Дверь скрипит. Хабанера не оборачивается. Пальяныч стоит посередине комнаты. Это абсолютно точно. Хабанера чувствует его. Как будто кто-то направил ей в спину теплый душ. Ты слишком к нему привыкла, Хабанера. Это выходит за рамки.
Пальяныч, перекосившись, стоит посреди комнаты и скребет вмятину в черепе.
– Я лечу на Мадагаскар, – слышит Хабанера.
– О-о, – говорит Васька Баклан по инерции. – Это, типа, круто!
– Есть желающие лететь со мной?
Три новичка-стажера пихают друг друга локтями и хихикают. Васька Баклан, всматриваясь в экран, перемещает жвачку из правого защечного мешка в левый защечный мешок. Дужка его очков отливает сиреневым (Хабанера еле-еле, чуть-чуть, немножечко повернулась, но не настолько, чтобы увидеть Пальяныча).
– Хабанера, может, ты?
– Еще не хватало, – откликается Хабанера язвительно.
В конце концов, это невозможно. Какого хрена впираться посреди рабочего дня со своими идиотскими шутками и называть ее на «ты» при стажерах?
– А может, ты хочешь со мной полететь?
– Хочу, – слышит Хабанера писклявый голос Дашки-переводчицы.
– Отлично, – хрипит Пальяныч. – Прямо сейчас, о'кей? На Мадагаскар?
– Не вопрос, – пищит Дашка-переводчица легкомысленно, – встает и удаляется вслед за Пальянычем.
После чего кругом воцаряется глубокая тишина. Все как-то меркнет. Все думают, что Хабанера, выдержав приличную паузу, что-нибудь сделает. Что-нибудь придумает. Все затаили дыхание.
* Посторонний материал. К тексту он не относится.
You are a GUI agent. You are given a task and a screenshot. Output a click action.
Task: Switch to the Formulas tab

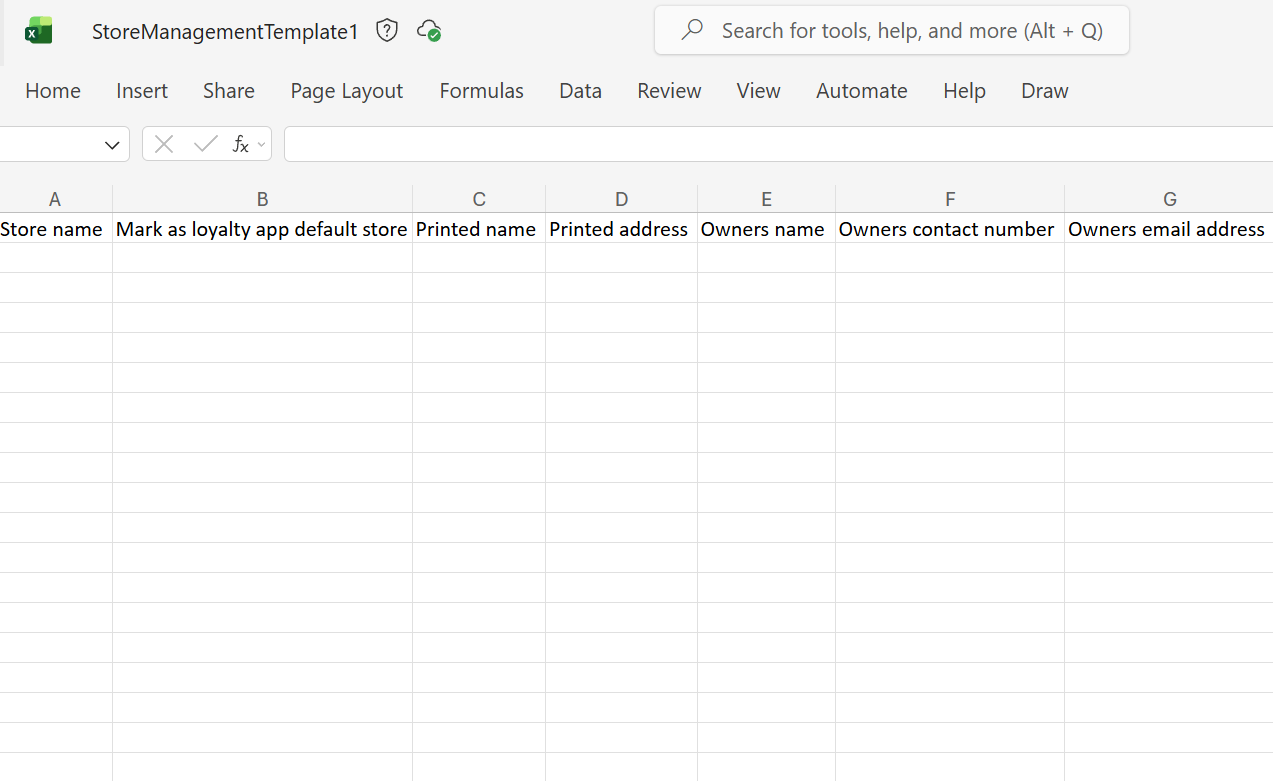(x=481, y=91)
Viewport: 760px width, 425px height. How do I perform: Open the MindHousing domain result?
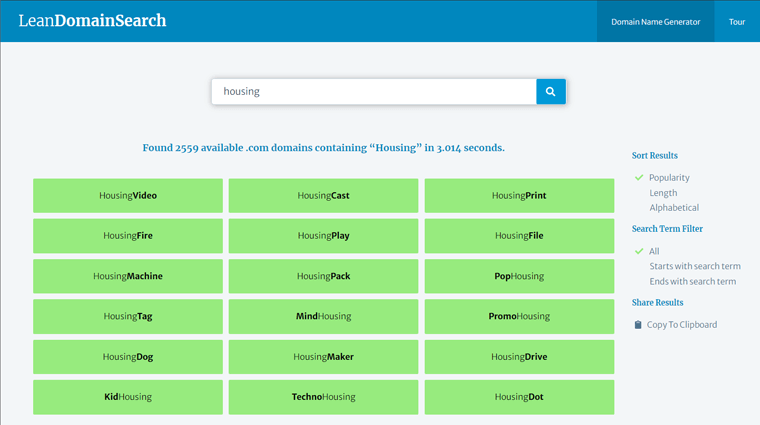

Но Хабанера ничего такого не делает и не придумывает. Она, кажется, целиком поглощена работой, и все понемногу выдыхают и забывают об этом эпизоде.
Гроза ворочается. Ветер свищет. Ветер жаркий прямо в лицо, как волна, пахнет горючим торфяным дымом.
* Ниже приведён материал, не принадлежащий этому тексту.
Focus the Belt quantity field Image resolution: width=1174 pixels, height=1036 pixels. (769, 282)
Кто там стоит на верху эскалатора и курит? Это Пальяныч стоит там наверху и курит, обнесенный завесой дыма. Он, как всегда, в мятом-перемятом пиджаке, и волосы у него не лежат, а торчат дыбом, и впадина наливается синевой. Но кое-что в нем изменилось.
Майка. Точнее, рисунок на майке. Репродукция Манхэттена.
Теперь там не хватает двух небоскребов. Вместо них на майке у Пальяныча зияет пустота. Небоскребов нет. Не так, как будто их разрушили, а так, как будто и не строили.
Он приникает к Дашке-переводчице, грубо раскрывает на ней все одежды трясущимися пальцами и целует, целует – в ямочку на шее, в грудь, всасывается в губы, как сумасшедший, неверными руками вслепую шарит по ее телу. Он как будто шел весь день по пустыне и спешит напиться.
Можно было бы сказать, что наступила ночь.
Но на самом деле никакой ночи нет. Еще не успела лечь спать Европа, а корпоративная Америка волнами поднимается на работу. Звон будильников прокатывается от Восточного до Западного побережья. Когда последние европейцы отворачиваются к стенке и засыпают, рассвет уже золотит вершины гонконгских небоскребов. Никакой ночи нет.
Хабанера одна во всем здании банка. Комната расплывается перед ней в потемках. Она берет ножницы и выковыривает из стены розетку. Выковыряла – выдрала. Сразу целый пучок шкворчащих проводов. Хабанера цепенеет – молнии россыпями, зигзагами электрические разряды. Токи у Хабанеры в голове сворачиваются в ярчайшие мятные и цитронные кривые, в носу запах горелого мяса – это горит у нее внутри, кривые стекают, как разноцветный дождь по стеклу, извиваются, как кислотные черви. Густой дым заполняет комнату; и последнее, что видит Хабанера, – как, со скрежетом выдираясь из железных башенных кранов, восходит на небо луна.